Dire
que les populations d’insectes, d’oiseaux et de petits mammifères
s’effondrent est devenu un lieu commun depuis quelques années. Les
rapports et statistiques s’accumulent et énoncent des chiffres tous plus
alarmants que les autres.Il existe une solution simple et esthétique
pour lutter localement contre la disparition de la faune, et ce sans
évoquer la lutte contre les pesticides qui fera l’objet d’un article
ultérieur, et ainsi restaurer une continuité écologique terrestre :
planter une haie.
Les avantages méconnus des haies
La
destruction des haies représenteraient 70% des haies existantes en
France dans les années 50. Ce chiffre équivaut à 1.4 million de
kilomètres, essentiellement pour supprimer les bocages et instaurer des
grandes parcelles agricoles unifiées idéales pour la monoculture. Ce
phénomène est responsable de l’érosion que subissent les sols agricoles
exploités intensivement, ainsi que de la disparition de la faune, qui
n’a plus d’habitat pour subsister dans ces plaines.

---

_Consignes_.
1) D'après l'extrait sur les haies, quelle solution simple permet de lutter localement contre la disparition de la faune ?
2) Poursuivez en quelques phrases l'extrait sur les haies, à partir de sa dernière phrase.
Les lignes n'interviennent pas ici.

_Jeu de données_.
---

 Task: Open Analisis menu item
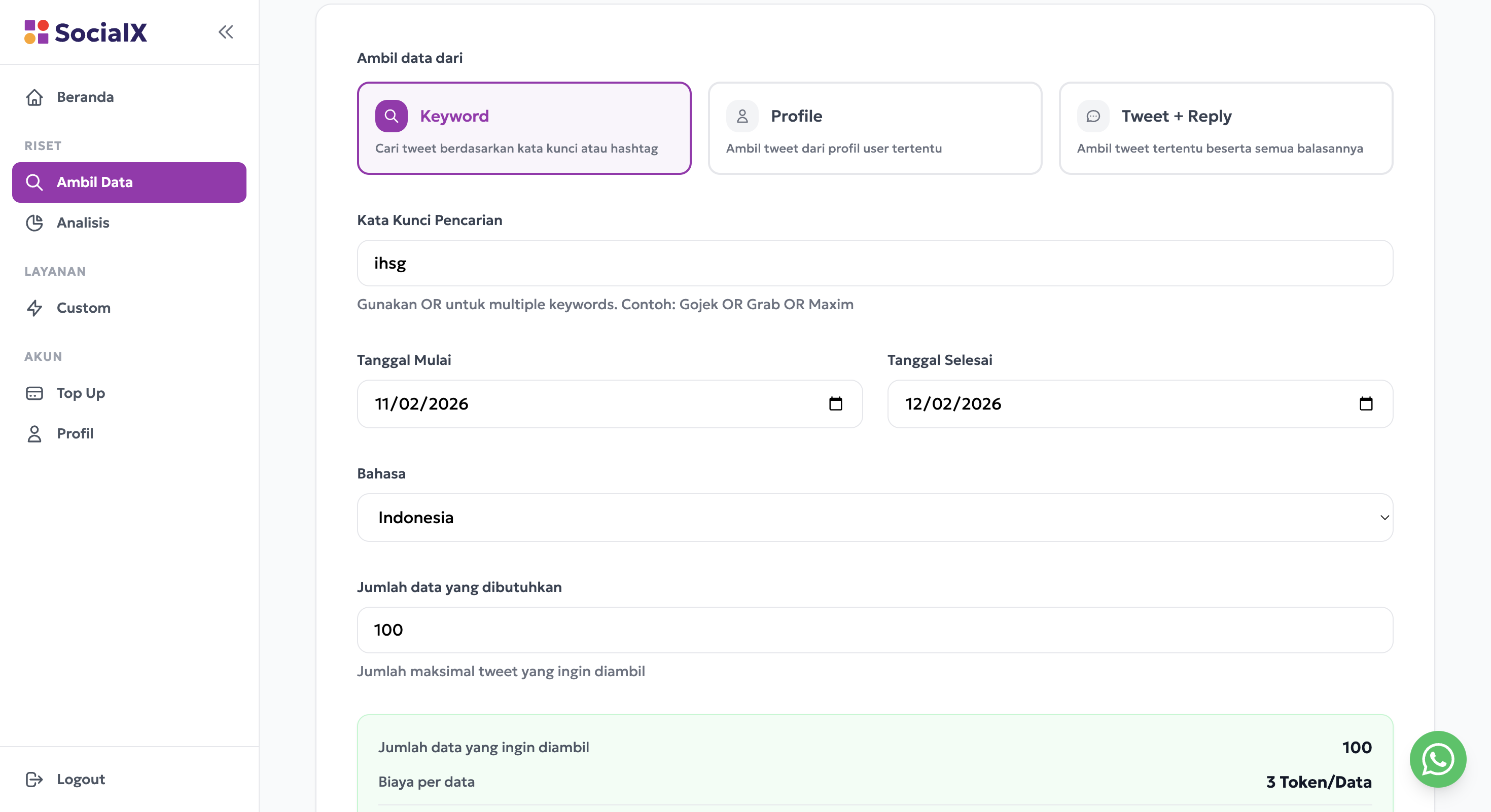(83, 223)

---

_Résultats obtenus_.
1) Planter une haie.

2)
Mais il ne
faut pas pour autant se décider à replanter n’importe quelles haies non
plus. La France ne s’est pas encore remise du fléau des haies de
résineux, types thuyas,
qui acidifient les sols et empoisonnent les animaux, et qui cassent les
corridors écologiques dans les lotissements où ils sont massivement
répandus. Cette haie doit être feuillue, c’est à dire vivante,
évolutive et donc soumise aux cycles saisonniers.
Pour énoncer les qualités de la haie, je vais reprendre les avantages que mes amis du blog défi-écologique ont déjà rassemblés
Elle sert de brise-vent.
Elle
vous fournira, si vous optez pour des fruitiers, toute une gamme de
fruits, qui contribueront à la résilience alimentaire du territoire.
La
haie champêtre abritera nombre d’insectes en fonction de ses
différentes périodes de fleurissement, mais aussi en fonction des abris
qu’elle pourra leur fournir sans compter ceux qui se nourrissent de
bois mort (dits « saproxyliques »).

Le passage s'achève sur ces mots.